» **Exercise brief**
All lines from the one containing "Screen dimensions: 623x477" through the end of the data below are to be repeated exactly, with pictures left out.

-------- Exercise materials

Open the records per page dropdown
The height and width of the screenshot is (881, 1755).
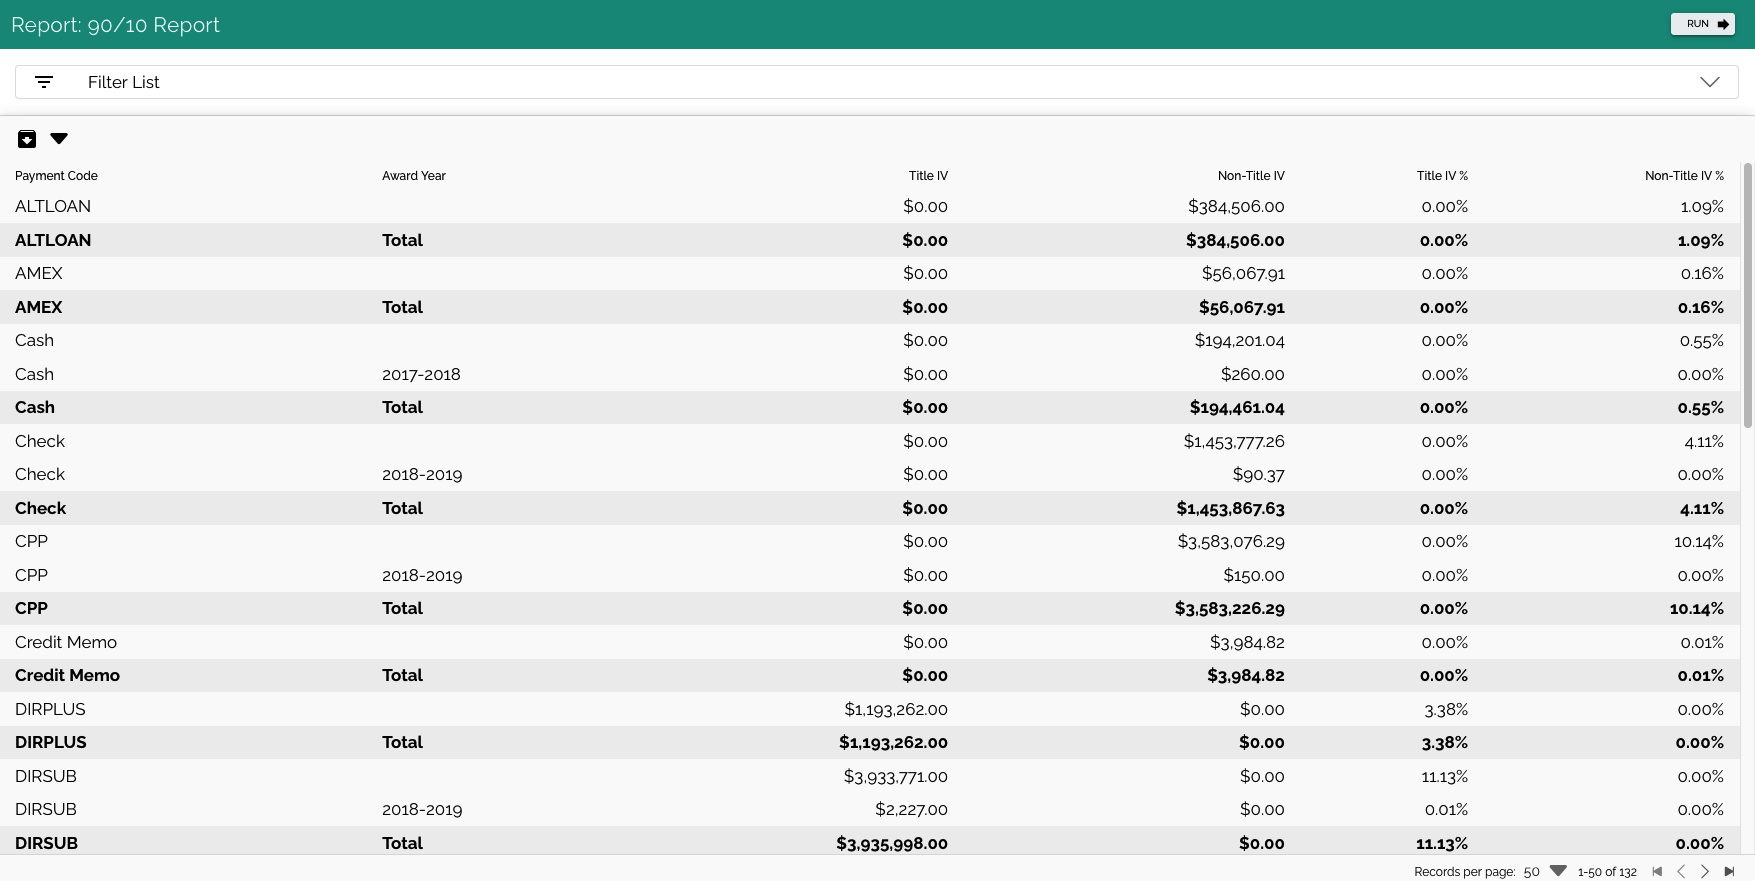(x=1557, y=871)
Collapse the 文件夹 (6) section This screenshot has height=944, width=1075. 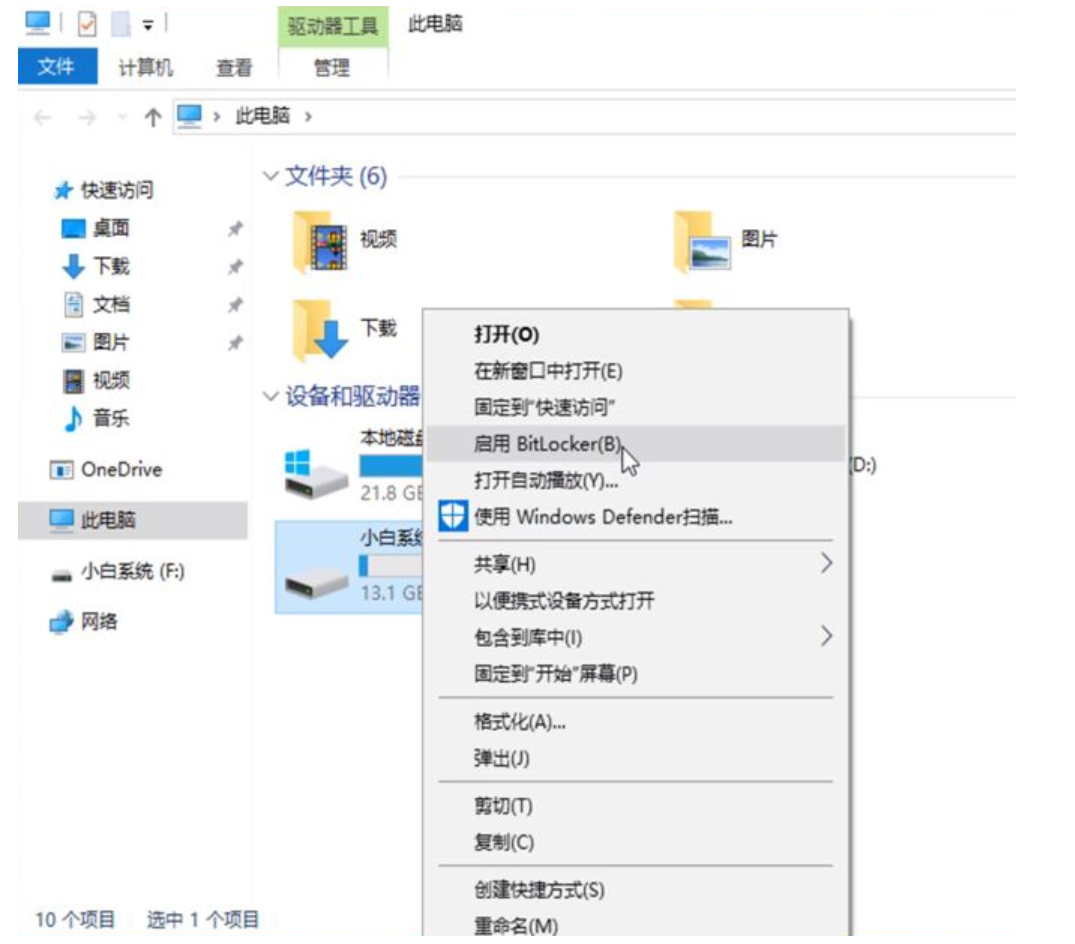click(x=269, y=177)
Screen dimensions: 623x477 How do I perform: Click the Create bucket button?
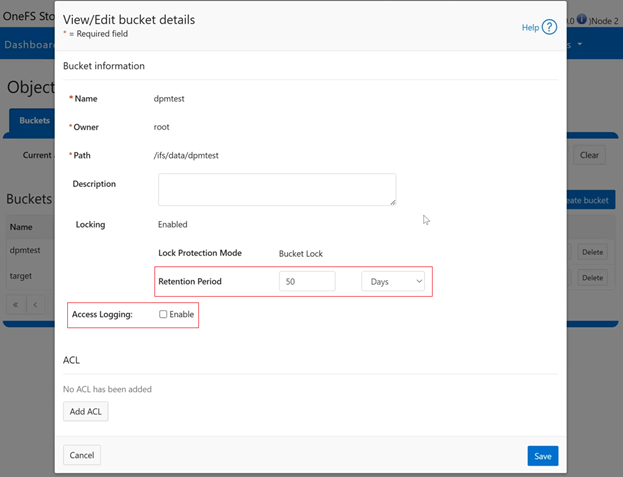588,200
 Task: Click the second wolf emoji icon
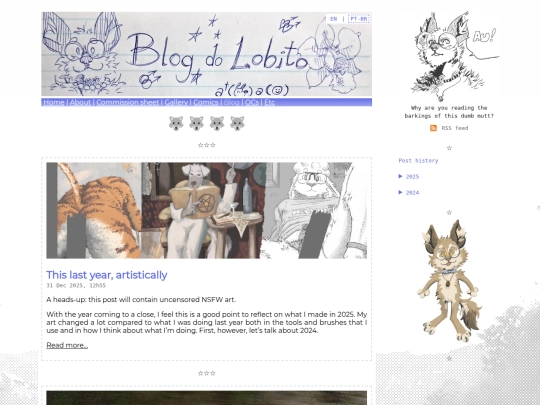pos(196,123)
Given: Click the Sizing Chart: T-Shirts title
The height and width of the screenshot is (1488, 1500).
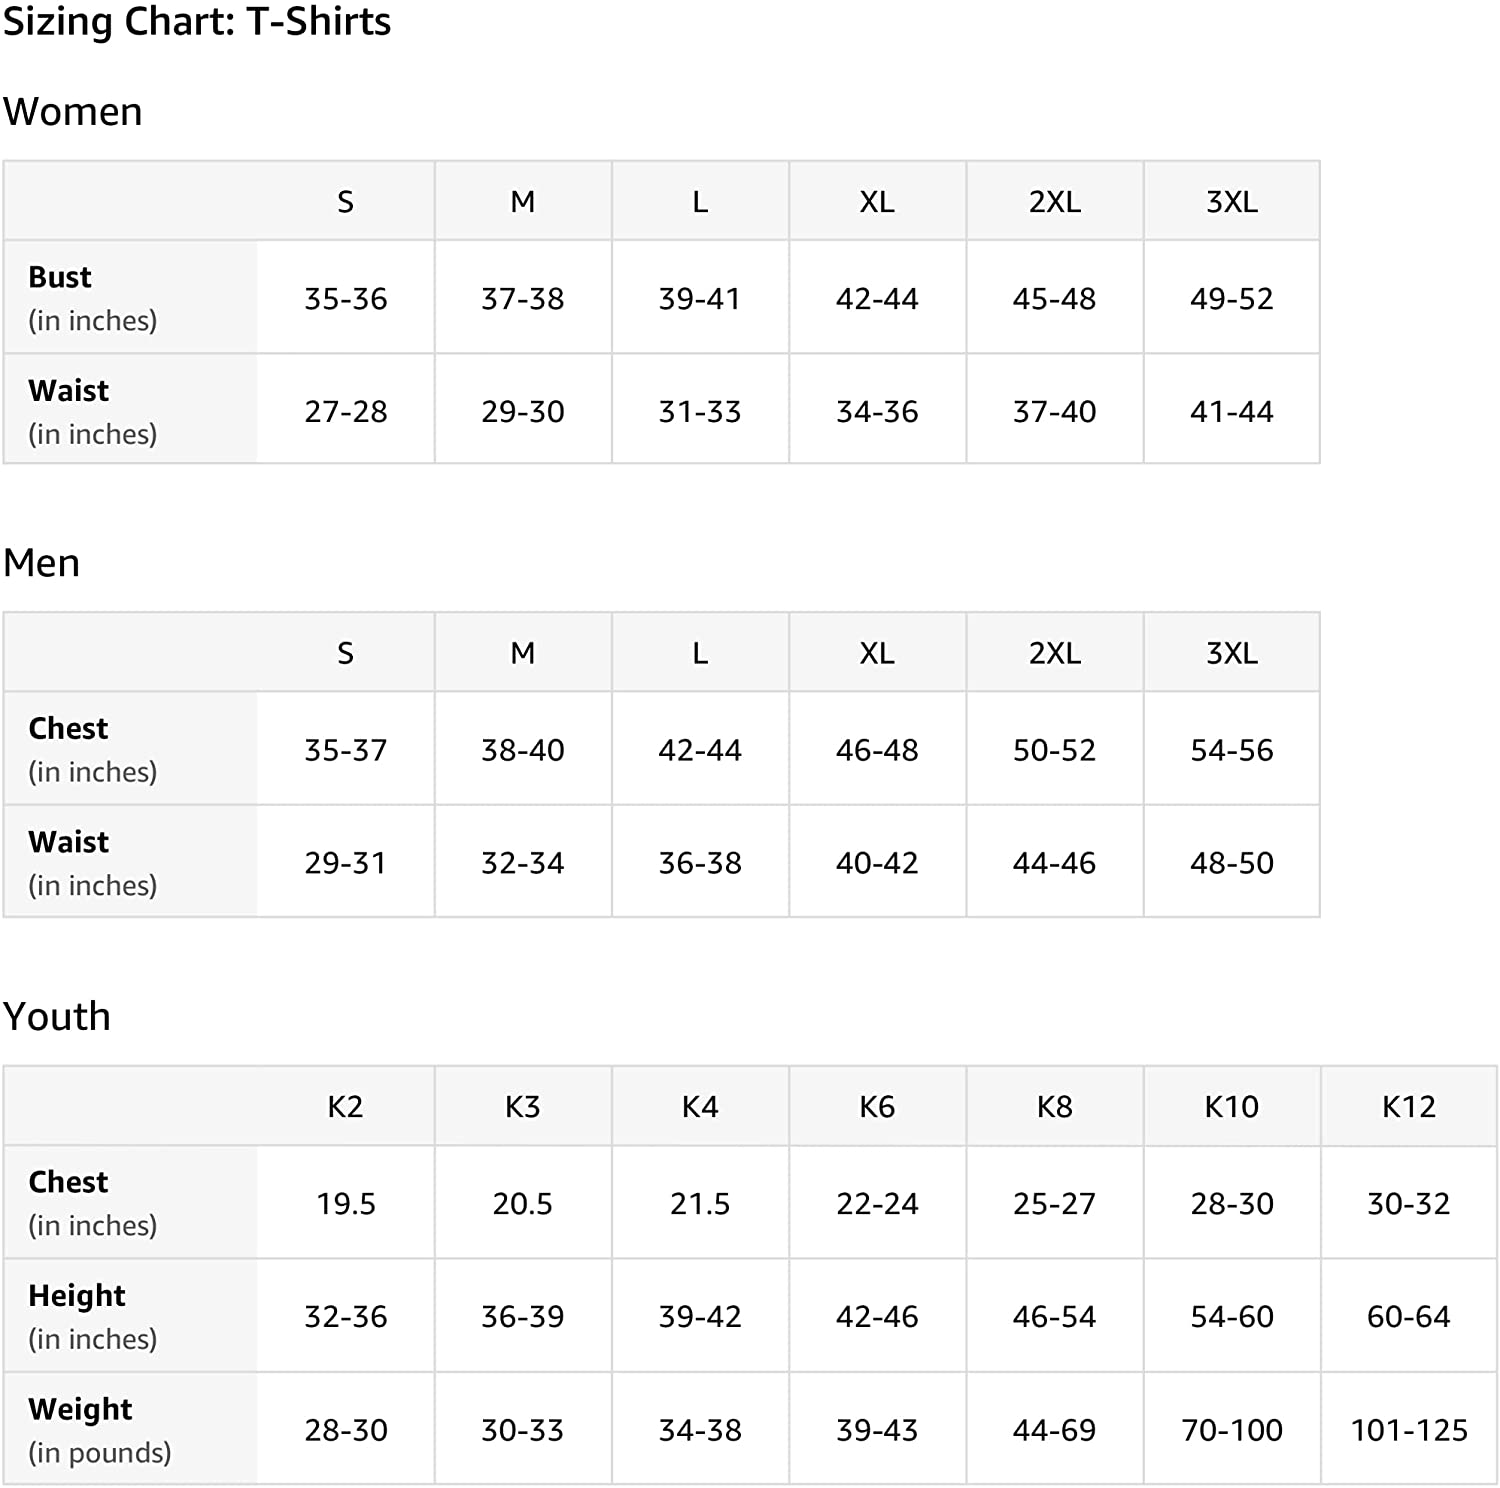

----------------

» **Finished task**
Screen dimensions: 623x477 How do I perform: Click the Create bucket button?
588,200
 Task: Click the second wolf emoji icon
pos(196,123)
Given: Click the Sizing Chart: T-Shirts title
The height and width of the screenshot is (1488, 1500).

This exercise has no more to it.